··· Data extract ···
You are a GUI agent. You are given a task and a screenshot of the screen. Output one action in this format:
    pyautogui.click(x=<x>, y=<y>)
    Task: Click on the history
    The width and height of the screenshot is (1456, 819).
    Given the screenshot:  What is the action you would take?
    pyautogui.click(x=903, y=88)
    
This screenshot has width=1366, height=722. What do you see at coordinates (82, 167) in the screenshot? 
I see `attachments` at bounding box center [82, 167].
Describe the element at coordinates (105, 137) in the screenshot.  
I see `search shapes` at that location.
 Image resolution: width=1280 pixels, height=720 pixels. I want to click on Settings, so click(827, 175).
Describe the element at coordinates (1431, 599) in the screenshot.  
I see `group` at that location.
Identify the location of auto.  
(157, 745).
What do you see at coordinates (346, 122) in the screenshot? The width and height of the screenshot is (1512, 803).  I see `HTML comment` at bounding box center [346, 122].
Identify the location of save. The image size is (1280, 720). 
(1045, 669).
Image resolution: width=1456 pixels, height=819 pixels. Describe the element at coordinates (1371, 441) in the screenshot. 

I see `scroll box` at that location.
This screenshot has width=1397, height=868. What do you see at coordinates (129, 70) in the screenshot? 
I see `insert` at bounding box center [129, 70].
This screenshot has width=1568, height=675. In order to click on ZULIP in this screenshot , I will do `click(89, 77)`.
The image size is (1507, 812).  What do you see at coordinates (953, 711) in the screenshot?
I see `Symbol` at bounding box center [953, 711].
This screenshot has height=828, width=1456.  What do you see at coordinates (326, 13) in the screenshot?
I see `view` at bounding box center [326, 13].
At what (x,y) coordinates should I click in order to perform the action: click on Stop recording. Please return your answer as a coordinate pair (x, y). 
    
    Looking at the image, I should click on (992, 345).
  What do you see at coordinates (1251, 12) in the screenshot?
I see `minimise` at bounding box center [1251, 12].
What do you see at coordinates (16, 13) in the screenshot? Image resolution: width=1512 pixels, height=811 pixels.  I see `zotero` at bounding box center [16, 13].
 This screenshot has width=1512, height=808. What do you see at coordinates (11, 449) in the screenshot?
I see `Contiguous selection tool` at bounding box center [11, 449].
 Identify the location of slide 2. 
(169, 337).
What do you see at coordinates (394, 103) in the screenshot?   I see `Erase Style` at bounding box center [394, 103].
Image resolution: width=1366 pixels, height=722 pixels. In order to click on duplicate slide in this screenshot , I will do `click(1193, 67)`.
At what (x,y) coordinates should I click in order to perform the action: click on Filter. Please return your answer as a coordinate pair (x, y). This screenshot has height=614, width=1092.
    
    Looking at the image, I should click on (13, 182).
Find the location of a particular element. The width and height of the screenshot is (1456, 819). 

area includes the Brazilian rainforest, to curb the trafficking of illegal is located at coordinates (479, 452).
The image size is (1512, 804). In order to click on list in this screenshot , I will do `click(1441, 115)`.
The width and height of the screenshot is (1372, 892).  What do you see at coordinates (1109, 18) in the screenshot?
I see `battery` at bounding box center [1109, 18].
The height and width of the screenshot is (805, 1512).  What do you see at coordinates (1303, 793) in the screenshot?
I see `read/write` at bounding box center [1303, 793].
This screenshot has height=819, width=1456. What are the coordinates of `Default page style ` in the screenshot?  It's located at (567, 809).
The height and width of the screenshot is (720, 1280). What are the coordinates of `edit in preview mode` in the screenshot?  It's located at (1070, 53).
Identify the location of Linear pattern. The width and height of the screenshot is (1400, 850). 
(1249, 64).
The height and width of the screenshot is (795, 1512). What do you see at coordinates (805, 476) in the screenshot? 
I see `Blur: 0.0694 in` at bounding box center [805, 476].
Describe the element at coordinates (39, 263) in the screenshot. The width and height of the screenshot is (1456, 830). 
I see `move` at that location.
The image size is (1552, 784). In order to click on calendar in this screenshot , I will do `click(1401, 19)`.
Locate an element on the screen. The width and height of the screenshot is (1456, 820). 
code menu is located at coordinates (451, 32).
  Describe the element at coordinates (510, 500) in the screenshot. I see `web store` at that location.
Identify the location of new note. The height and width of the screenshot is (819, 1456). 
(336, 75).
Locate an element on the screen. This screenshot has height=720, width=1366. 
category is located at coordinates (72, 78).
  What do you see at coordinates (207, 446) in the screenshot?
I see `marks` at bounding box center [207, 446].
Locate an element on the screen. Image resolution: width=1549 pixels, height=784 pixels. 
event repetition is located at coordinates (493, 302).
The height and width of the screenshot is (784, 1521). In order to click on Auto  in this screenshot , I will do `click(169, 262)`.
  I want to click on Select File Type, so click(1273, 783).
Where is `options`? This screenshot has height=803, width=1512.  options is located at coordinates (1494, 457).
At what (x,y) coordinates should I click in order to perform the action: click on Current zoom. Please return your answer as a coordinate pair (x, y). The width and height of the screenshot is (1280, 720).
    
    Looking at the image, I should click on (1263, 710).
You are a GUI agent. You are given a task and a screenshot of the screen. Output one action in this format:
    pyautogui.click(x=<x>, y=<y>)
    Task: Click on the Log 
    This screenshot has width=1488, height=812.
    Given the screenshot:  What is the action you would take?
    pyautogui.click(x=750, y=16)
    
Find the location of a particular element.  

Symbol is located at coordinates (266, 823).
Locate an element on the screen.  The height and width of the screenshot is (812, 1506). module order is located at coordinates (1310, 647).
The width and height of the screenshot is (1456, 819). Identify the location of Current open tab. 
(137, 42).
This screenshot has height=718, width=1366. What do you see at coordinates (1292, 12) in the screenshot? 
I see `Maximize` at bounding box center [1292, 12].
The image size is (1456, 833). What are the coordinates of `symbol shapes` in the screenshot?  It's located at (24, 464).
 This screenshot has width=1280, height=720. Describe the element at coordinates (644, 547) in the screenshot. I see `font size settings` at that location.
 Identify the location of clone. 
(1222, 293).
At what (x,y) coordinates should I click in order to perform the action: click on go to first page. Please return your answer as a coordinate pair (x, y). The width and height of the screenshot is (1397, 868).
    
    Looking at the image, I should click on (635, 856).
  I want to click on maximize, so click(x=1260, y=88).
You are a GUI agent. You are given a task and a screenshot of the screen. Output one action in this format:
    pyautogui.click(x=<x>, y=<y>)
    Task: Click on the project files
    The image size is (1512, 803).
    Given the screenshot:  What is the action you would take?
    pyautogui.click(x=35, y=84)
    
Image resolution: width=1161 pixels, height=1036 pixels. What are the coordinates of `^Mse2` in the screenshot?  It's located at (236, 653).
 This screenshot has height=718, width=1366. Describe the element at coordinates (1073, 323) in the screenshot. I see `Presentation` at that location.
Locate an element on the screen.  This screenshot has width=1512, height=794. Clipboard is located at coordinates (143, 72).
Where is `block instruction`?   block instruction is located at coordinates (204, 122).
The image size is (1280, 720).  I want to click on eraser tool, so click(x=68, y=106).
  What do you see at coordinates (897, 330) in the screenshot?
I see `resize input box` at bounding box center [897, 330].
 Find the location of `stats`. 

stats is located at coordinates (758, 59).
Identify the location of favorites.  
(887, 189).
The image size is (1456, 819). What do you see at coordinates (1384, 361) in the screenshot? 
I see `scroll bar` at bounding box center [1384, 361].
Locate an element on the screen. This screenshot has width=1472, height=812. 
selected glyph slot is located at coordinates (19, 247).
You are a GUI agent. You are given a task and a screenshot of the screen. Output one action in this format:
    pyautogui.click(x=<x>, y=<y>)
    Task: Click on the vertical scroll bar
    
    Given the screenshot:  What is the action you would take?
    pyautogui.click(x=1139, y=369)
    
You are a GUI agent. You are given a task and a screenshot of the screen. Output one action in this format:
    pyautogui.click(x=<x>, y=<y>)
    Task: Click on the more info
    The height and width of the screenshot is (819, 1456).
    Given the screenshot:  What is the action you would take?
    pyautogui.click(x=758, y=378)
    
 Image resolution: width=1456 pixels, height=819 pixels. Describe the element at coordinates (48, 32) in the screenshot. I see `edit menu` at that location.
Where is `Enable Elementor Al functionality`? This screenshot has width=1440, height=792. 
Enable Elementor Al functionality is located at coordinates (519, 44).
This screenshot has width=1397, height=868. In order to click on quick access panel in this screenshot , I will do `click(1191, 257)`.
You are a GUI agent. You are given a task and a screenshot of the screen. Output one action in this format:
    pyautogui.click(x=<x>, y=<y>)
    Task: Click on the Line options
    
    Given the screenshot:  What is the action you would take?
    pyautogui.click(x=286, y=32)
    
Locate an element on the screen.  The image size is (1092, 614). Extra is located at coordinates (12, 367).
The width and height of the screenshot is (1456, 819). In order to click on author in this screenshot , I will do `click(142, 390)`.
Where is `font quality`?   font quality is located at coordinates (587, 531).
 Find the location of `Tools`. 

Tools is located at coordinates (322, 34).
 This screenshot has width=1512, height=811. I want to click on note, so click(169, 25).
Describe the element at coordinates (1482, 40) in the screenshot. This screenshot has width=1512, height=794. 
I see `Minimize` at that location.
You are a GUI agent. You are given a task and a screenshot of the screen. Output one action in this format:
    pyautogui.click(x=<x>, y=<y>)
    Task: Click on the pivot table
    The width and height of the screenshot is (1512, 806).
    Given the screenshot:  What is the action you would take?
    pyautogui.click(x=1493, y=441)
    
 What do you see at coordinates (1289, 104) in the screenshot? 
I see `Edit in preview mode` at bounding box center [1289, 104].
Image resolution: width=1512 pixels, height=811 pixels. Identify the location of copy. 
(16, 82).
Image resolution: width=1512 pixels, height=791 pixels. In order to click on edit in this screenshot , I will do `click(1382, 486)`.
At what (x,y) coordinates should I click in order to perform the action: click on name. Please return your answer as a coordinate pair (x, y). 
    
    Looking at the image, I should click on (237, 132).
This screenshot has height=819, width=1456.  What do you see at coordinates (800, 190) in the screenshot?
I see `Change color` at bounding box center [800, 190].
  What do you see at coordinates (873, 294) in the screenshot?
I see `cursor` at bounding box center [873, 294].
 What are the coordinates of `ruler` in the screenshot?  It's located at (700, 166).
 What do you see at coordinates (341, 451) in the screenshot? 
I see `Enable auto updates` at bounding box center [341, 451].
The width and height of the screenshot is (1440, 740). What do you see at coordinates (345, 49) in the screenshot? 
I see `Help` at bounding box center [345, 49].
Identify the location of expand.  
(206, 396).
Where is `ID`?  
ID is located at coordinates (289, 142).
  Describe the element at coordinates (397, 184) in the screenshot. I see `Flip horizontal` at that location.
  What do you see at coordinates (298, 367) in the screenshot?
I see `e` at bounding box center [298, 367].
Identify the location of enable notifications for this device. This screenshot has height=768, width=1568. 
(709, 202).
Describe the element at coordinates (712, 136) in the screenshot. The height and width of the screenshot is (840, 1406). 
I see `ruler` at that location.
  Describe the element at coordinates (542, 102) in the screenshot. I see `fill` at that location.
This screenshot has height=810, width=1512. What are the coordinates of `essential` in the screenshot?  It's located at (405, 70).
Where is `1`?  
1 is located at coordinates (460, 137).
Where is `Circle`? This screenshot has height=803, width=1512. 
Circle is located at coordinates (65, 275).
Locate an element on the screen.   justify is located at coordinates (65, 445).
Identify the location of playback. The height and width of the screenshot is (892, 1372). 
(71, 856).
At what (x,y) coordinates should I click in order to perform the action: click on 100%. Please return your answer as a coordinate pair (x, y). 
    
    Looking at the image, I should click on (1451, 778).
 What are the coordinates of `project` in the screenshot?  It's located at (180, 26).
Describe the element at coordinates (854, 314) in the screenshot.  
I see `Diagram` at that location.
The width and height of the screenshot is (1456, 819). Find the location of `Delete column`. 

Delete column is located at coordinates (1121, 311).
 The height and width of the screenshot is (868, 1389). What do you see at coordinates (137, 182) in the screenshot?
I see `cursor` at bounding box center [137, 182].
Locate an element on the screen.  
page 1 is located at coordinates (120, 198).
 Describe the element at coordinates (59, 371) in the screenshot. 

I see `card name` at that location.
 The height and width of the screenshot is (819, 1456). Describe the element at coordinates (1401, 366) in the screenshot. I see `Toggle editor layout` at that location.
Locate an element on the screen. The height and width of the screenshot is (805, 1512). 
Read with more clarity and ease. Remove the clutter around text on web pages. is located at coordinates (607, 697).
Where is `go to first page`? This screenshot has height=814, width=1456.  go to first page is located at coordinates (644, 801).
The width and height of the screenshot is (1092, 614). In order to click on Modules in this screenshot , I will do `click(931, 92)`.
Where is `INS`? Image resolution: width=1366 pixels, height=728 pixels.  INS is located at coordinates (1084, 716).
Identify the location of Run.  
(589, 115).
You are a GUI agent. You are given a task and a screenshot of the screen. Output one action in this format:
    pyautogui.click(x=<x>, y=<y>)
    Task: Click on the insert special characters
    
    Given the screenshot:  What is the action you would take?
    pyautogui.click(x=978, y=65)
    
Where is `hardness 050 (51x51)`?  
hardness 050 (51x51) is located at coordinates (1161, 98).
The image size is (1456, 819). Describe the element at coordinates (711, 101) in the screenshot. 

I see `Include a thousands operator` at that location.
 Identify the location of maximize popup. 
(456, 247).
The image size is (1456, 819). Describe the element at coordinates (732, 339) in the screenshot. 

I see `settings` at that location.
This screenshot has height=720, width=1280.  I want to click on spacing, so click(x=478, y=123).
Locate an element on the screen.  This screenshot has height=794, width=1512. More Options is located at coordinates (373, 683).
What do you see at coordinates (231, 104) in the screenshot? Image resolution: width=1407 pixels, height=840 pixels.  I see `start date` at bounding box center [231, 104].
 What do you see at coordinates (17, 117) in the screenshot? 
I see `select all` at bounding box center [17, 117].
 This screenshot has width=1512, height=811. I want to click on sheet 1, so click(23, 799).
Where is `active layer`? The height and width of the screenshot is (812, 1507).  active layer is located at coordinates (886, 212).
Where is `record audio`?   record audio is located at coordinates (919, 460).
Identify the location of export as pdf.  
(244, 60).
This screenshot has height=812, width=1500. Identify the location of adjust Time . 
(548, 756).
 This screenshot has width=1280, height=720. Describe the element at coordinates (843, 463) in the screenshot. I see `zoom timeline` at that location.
···
= What is expected =
Count the lines in the saved entries above that contain the word "Where". Reply with the number only.

= Task output =
12